**Arbeitsauftrag**
Führen Sie den Artikel über das Licht in der Malerei fort und setzen Sie direkt nach seinem letzten Satz ein.

**Artikel**
--------------------
Thomas W. Kuhn

Licht im Bild

Um mit den Augen etwas erkennen zu können, bedarf es des Lichts - natürliches oder künstliches Licht, das die Dinge erhellt, bevor in den Augen und im Gehirn ihr Bild entsteht. Sieht man von den Lichtquellen selber ab, bescheint es die Dinge, die uns so vor den Augen als beleuchtet erscheinen. Die Praktiker der gegenständliche Malerei haben über Jahrhunderte hinweg verschiedene Wege gefunden, nicht nur die Dinge, sondern auch ihr Erhelltwerden, abzubilden. Das jeweilige Licht in der Realität, wie auch in den Bildern, vermittelt ein ganzes Bündel an Eigenschaften: die Farbigkeit eines Gegenstands, seine Oberflächenbeschaffenheit, begleitet von stumpfen oder glänzenden Reflektionen, bis hin zu seiner Körperlichkeit, seiner Plastizität. Darüber hinaus schafft das Licht unabhängig von den Objekten Atmosphäre, trägt zur ruhigen oder dramatischen Stimmung einer Situation bei, lässt die Dinge in einem kalten oder warmen Ton erscheinen. Die physische und psychische Wirkung des Lichts tritt dabei vereinigt und untrennbar in Erscheinung, allerdings zumeist mittelbar über das Beleuchtete. Es sind religiöse und spirituelle Themen, in denen das Licht, spätestens seit der Vorgeschichte, für sich Thema wird, von Stonehenge zum altägyptischen Sonnengott Ra, über den griechischen Gott Apoll, bis hin zum "überlichten" himmlischen Licht in der christlichen Ikonenmalerei.
--------------------
**Material**
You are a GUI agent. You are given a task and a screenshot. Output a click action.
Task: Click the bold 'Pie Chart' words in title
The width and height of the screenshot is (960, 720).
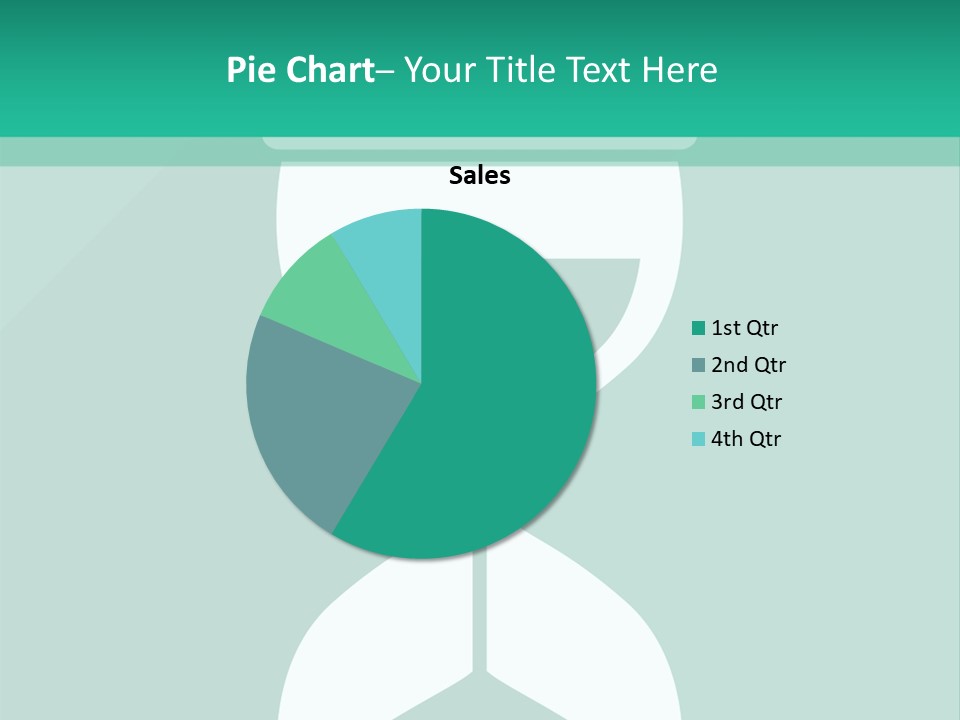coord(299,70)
--------------------
**Ergebnis**
Nach dem Bruch zwischen der byzantinisch beherrschten Kunst des christlichen Ostens und derjenigen des Westens, führte im Okzident vor allem die Architektur den spirituellen Einsatz des Lichts weiter, sei dies in der von Suger de Saint-Denis inspirierten gotischen Architektur eines himmlischen Jerusalems oder im dramatischen Barock Gian Lorenzo Berninis, der über die Lichtregie im Kirchenbau Heilsgeschichte vergegenwärtigte.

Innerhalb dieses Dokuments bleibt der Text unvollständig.